Blairsden was built between 1897 and 1903 for Clinton Ledyard Blair (1867–1949), an American investment banker. It was designed by the prominent architectural firm of Carrère and Hastings. Blair spared no expense in building Blairsden, including leveling off the mountain, building a funicular to shuttle building materials and later guests up and down the terraced mountain and purchasing trees and shrubs aged 25–50 years old, as he did not wish "to wait for things to grow." Blairsden also included a 300-ft reflecting pool decorated with a surround of busts of the Roman Emperors. The household employed a staff of over 70 to support the household and grounds.

===Sisters of St. John the Baptist===
After Blair's death in 1949, the mansion was sold for $68,000 to the Sisters of St. John the Baptist, who operated the house as a religious retreat. In 2002, the Sisters of St. John the Baptist sold the property to the Foundation for Classical Architecture, owned by Victor Shafferman.

===Present day===
The mansion was subsequently listed for sale and sold in 2012 for $4.5 million to a holding company named Blairsden Hall, LLC. Local officials identified the new owner as T. Eric Galloway, a New York developer and president of the Galvan Foundation and the Lantern Organization.

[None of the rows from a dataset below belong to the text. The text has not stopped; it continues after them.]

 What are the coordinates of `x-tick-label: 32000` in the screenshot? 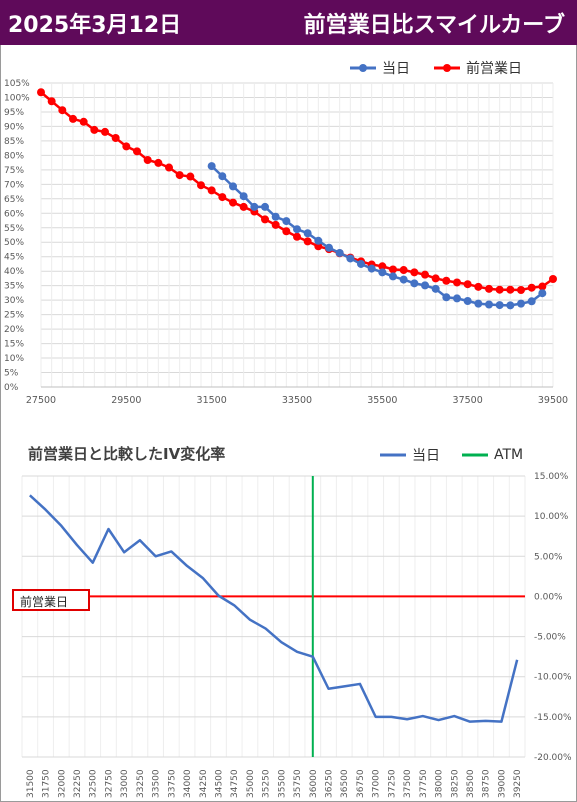 It's located at (62, 784).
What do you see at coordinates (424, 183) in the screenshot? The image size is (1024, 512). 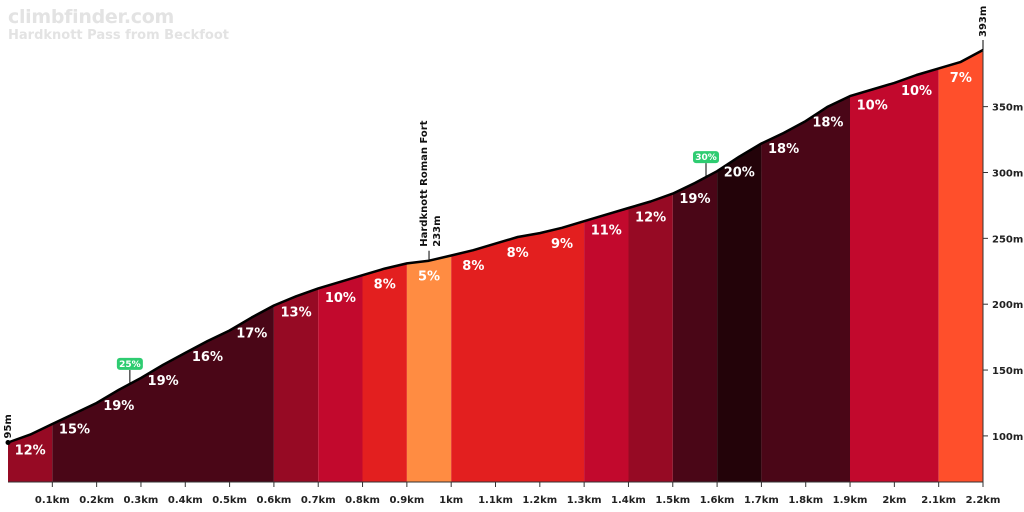 I see `waypoint-name: Hardknott Roman Fort` at bounding box center [424, 183].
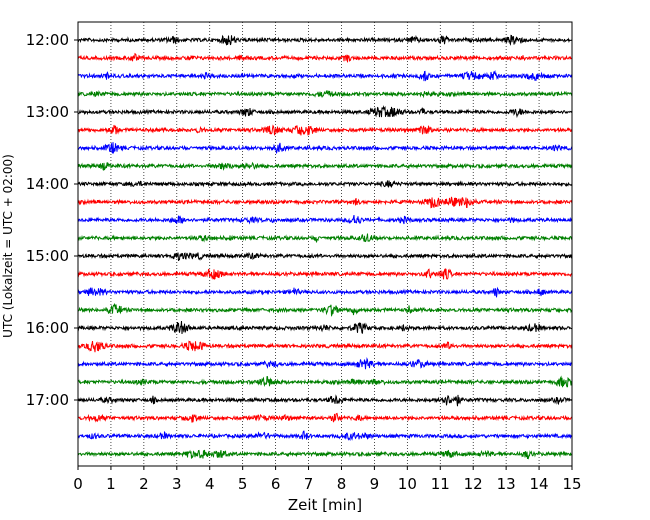  Describe the element at coordinates (506, 484) in the screenshot. I see `x-tick-label-13: 13` at that location.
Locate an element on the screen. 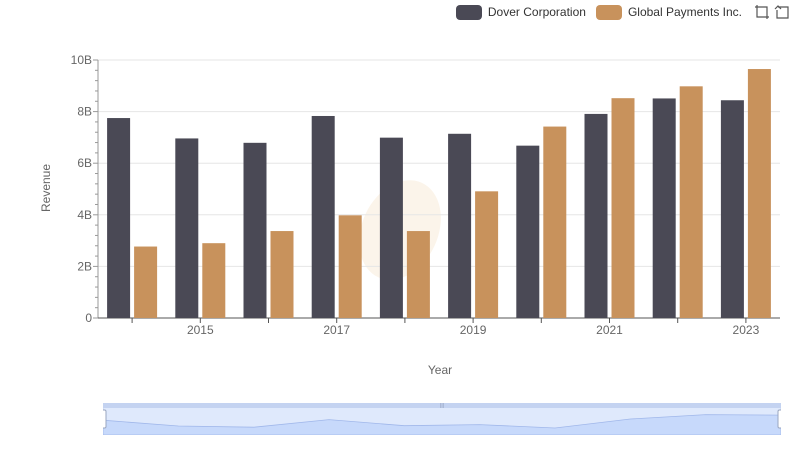  bar-global-payments-inc-2015 is located at coordinates (214, 280).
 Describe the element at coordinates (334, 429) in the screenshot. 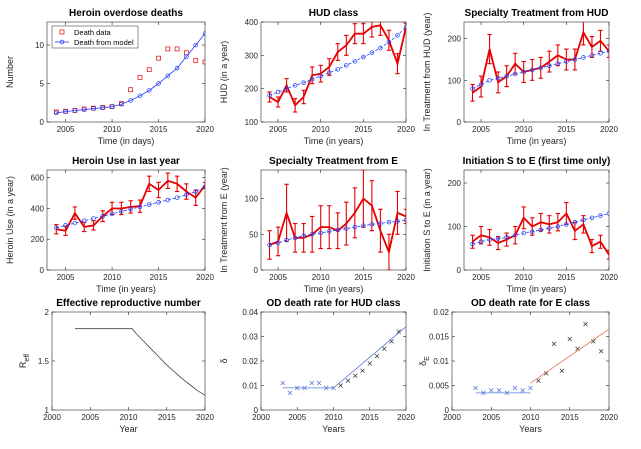

I see `x-axis-label: Years` at that location.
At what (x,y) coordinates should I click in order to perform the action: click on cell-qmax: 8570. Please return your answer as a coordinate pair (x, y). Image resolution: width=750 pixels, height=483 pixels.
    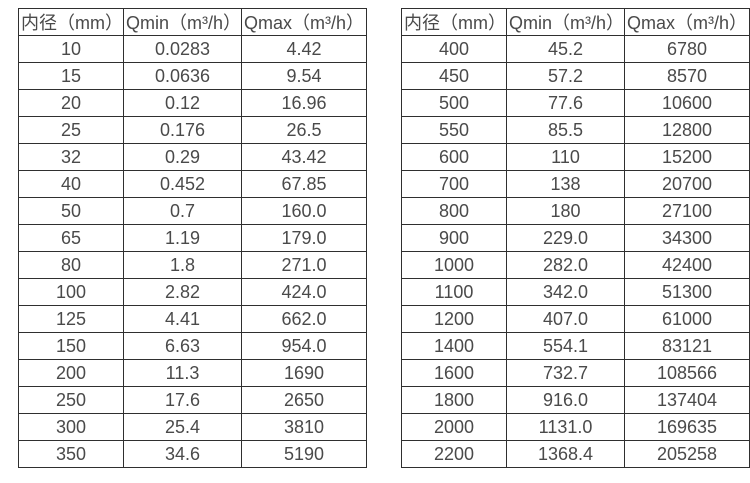
    Looking at the image, I should click on (687, 76).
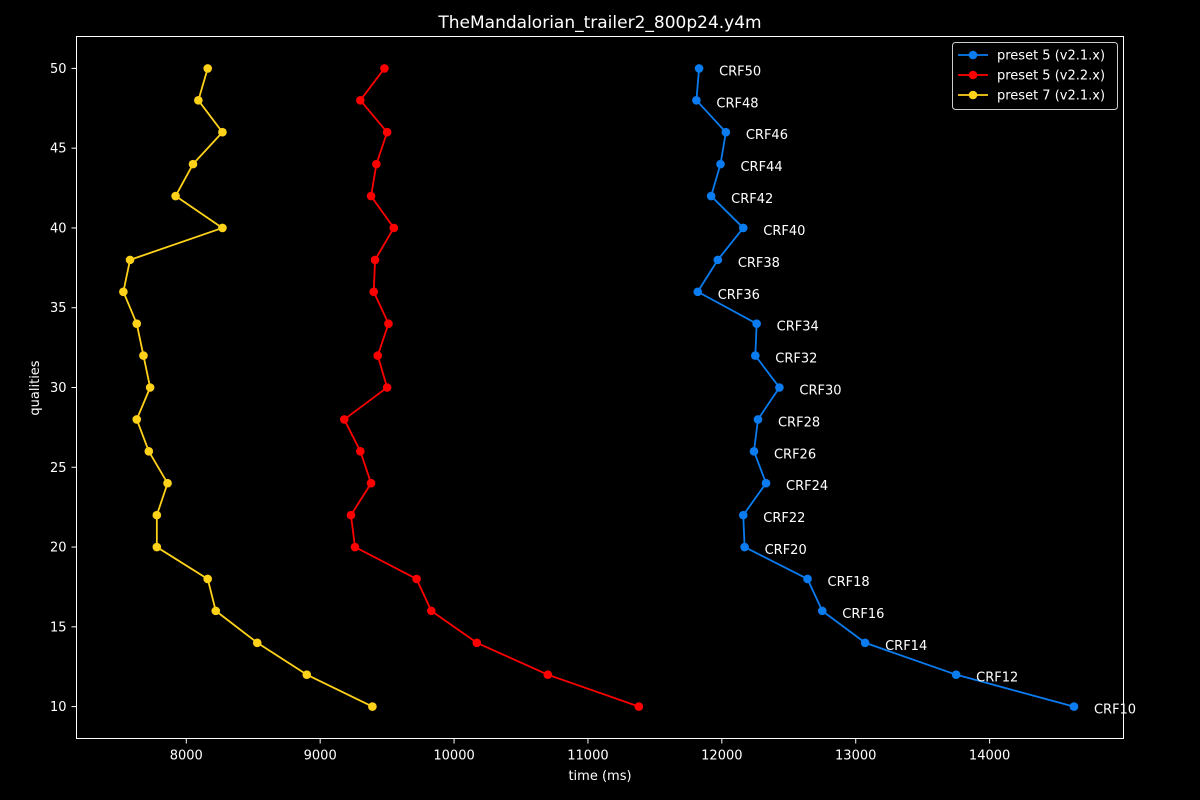  I want to click on y-tick-label: 35, so click(58, 308).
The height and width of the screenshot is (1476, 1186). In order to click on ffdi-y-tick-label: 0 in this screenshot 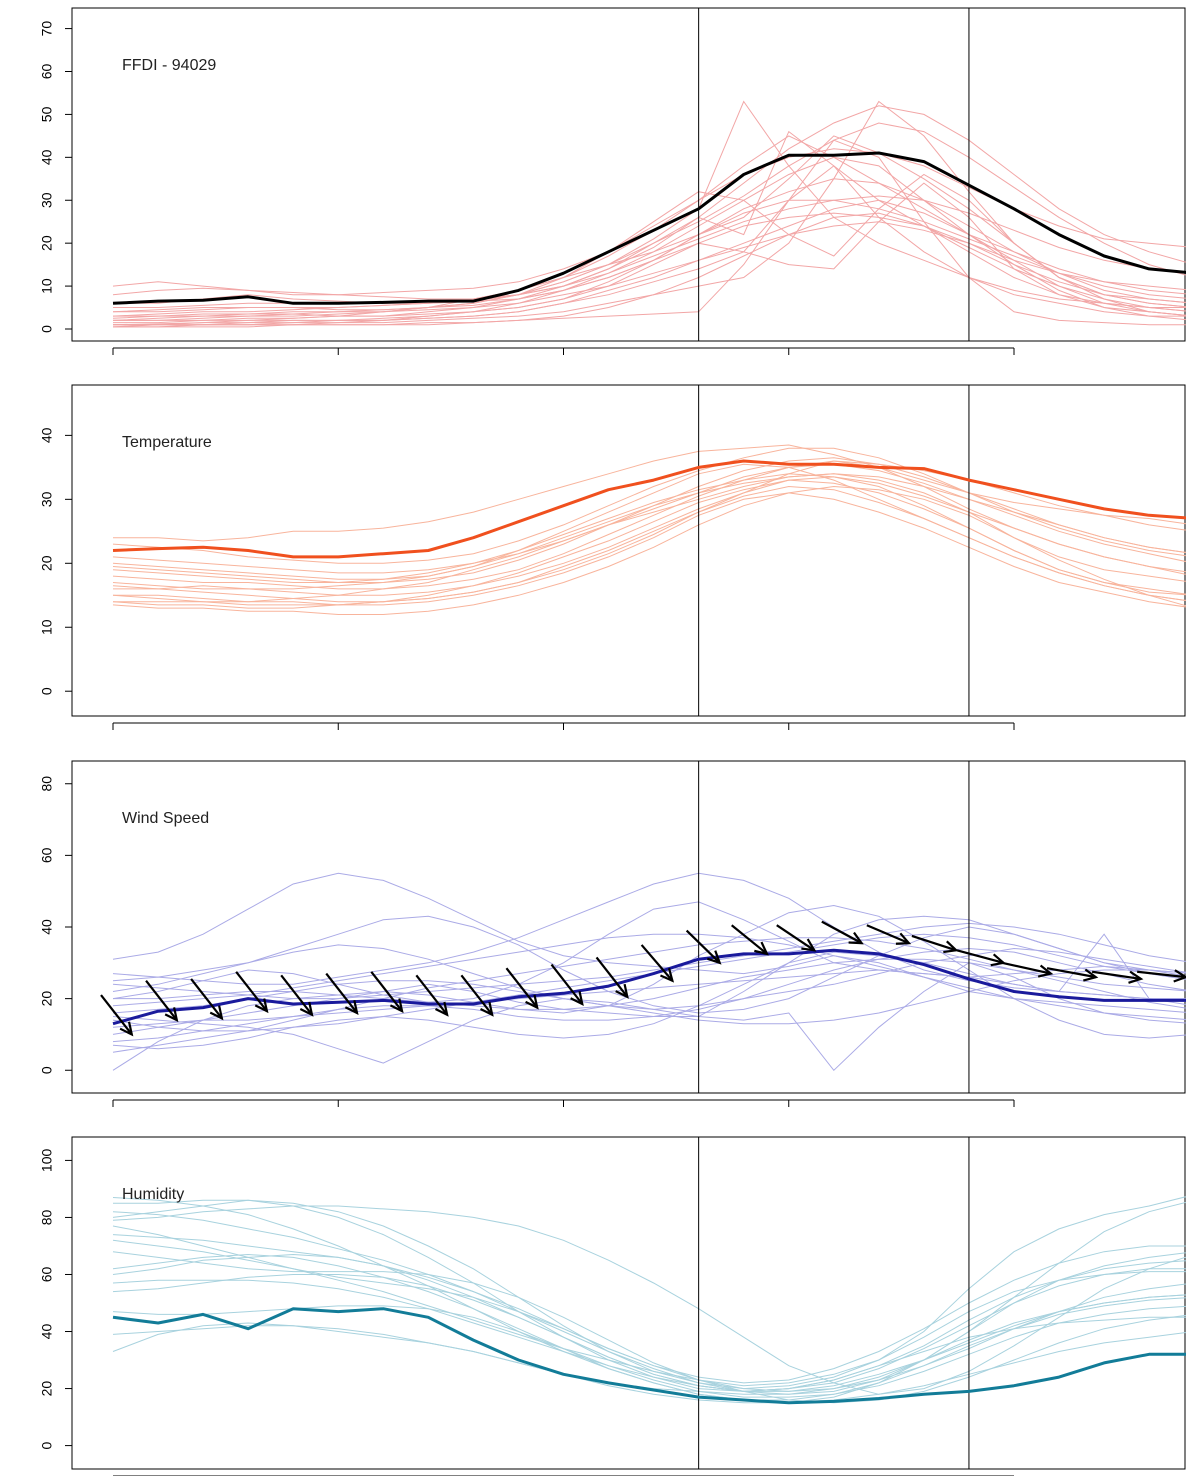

In May 2014, Blairsden was the site of the 2014 "Mansion in May" charity fundraiser designer show house and Gardens. This designer show house was presented by the Women's Association of Morristown Medical Center, and it attracted over 33,000 visitors.

The mansion was last sold in 2022 to 30 Blair PG, LLC, a subsidiary of Gladstone-based real estate private equity firm Melillo Equities.